Until 4 days ago, patients with Anthem-Blue Cross Blue Shield plans were denied coverage for balloon sinus dilation on the grounds that this procedure was "investigational" and therefore "not medically necessary." They held this position for quite some time, despite nearly all other private and government funded payers covering the procedure. I applaud their decision to reverse their policy and am excited now to be able to offer this minimally invasive and effective procedure to our large number of patients with this health plan.

Funny (and sad) how much insurance companies dictate what treatments we can offer our patients.
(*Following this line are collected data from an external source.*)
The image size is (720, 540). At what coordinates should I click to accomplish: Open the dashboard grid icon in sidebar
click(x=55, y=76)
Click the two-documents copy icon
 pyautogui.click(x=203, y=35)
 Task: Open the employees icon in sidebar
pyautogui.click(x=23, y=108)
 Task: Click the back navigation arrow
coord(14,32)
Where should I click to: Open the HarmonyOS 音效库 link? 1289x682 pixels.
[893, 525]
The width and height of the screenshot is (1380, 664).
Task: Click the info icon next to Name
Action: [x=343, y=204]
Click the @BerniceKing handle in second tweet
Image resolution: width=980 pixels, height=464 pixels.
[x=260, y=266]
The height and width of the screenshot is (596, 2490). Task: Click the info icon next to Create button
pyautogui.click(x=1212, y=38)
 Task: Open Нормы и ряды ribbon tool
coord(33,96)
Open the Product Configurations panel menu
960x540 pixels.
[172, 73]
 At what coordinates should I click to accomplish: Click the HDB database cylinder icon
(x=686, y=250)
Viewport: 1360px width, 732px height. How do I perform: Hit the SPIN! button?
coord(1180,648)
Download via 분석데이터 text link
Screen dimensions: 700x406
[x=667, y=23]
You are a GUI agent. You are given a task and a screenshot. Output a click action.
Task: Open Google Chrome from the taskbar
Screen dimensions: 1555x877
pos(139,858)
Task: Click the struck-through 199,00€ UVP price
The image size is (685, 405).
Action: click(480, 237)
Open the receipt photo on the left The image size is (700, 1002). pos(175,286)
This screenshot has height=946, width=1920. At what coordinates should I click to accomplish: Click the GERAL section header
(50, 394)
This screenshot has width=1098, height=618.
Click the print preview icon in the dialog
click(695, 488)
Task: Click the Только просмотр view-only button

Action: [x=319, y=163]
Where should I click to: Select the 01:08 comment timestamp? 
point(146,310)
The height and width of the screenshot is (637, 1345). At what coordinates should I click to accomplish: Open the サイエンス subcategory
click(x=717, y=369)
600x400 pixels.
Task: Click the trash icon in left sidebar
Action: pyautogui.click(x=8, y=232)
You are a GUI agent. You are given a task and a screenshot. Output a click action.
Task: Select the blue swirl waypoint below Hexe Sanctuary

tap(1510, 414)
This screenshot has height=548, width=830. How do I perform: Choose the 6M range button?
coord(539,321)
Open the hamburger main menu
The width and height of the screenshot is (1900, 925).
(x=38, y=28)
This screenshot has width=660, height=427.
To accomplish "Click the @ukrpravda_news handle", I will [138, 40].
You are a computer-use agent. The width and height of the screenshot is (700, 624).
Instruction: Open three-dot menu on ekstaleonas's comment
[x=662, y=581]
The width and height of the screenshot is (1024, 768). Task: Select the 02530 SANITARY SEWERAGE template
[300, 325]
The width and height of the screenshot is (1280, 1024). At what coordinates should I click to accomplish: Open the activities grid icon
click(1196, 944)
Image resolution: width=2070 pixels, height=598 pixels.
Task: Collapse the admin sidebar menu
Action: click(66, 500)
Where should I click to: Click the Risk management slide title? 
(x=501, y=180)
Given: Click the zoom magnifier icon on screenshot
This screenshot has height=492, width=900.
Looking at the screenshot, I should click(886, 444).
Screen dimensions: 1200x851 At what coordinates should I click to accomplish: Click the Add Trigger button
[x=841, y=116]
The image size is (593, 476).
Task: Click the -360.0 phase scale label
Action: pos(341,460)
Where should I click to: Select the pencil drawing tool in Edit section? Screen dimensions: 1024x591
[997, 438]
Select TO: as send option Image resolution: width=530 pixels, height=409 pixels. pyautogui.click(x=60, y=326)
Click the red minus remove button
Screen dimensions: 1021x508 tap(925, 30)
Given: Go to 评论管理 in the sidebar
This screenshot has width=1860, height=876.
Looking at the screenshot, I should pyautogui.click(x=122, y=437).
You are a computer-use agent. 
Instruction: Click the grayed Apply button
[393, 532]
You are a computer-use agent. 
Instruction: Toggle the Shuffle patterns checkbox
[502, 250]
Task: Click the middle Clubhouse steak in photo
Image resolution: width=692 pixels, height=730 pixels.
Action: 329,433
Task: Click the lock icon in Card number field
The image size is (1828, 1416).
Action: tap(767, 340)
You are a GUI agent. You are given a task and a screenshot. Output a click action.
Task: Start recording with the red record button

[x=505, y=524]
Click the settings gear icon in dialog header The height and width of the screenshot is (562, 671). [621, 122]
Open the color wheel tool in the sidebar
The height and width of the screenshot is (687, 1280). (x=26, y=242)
For something like a surgical procedure, you would think that since all insurance companies have access to the same medical studies, their policies and guidelines should be similar.

So on this occasion, sparked by Anthem's recent policy revision, I thought it would be fun to show some similarities and differences between the balloon sinuplasty policies of a few of the big insurance plans.

First, how do they define the diagnosis of chronic sinusitis?

You would think they would agree on what constitutes the diagnosis, right? Well...

1) Anthem-BCBS: symptoms longer than 12 weeks, and any one of the following: "CT findings suggestive of obstruction or infection" or "Nasal endoscopy findings suggestive of significant disease" or "Physical exam findings suggestive of chronic/recurrent disease".

2) Cigna: two or more of these symptoms lasting more than 3 months: nasal obstruction, foul drainage, facial pain/pressure/fullness, decreased sense of smell; and any of the following CT scan findings: mucosal thickening more than 3mm, air fluid levels, opacification, or nasal polyps.

3) United: symptoms longer than 12 weeks, and any of the following CT findings: mucosal thickening, bony remodeling, bony thickening, or obstruction of the ostiomeatal complex.

So if you are an Anthem patient, you can have a completely normal CT scan of the sinuses, as long as there is evidence of "significant disease" on physical exam or nasal endoscopy. For the other 2 companies, it really doesn't matter what you or your nose looks like, as long as certain criteria are met on the CT scan.

Second, what do they mean by "maximal medical management?"

Most insurance companies (rightly so) require patients to fail some sort of medical management before approving surgery. Again, you would think these guidelines would be similar...

1) Anthem-BCBS: all of the following must have been tried: 4 consecutive weeks of antibiotics and inhaled steroid and nasal lavage (saline rinses) and allergy testing (if symptoms consistent with allergic rhinitis).

2) Cigna: all of the following: at least two different "full courses" of antibiotics and steroid nasal spray and antihistamine nasal spray and/or decongestant and nasal saline irrigation

3) United: one or more of the following: nasal lavage, antibiotic therapy if bacterial infection is suspected, nasal steroid spray.

So, if you are an Anthem patient and have suffered through 5 different 10 day courses of antibiotics in the last 6 months, and none of these has helped you...good news! You get to be on 4 more weeks of antibiotics (equally unlikely to work, but sure to cause some serious GI distress!) before you can have a simple in-office surgical procedure. And if you are a United patient, well, as long as you've tried some saline in your nose, you're covered!

Makes it difficult to treat every patient the same, when patients' insurance policies are so different!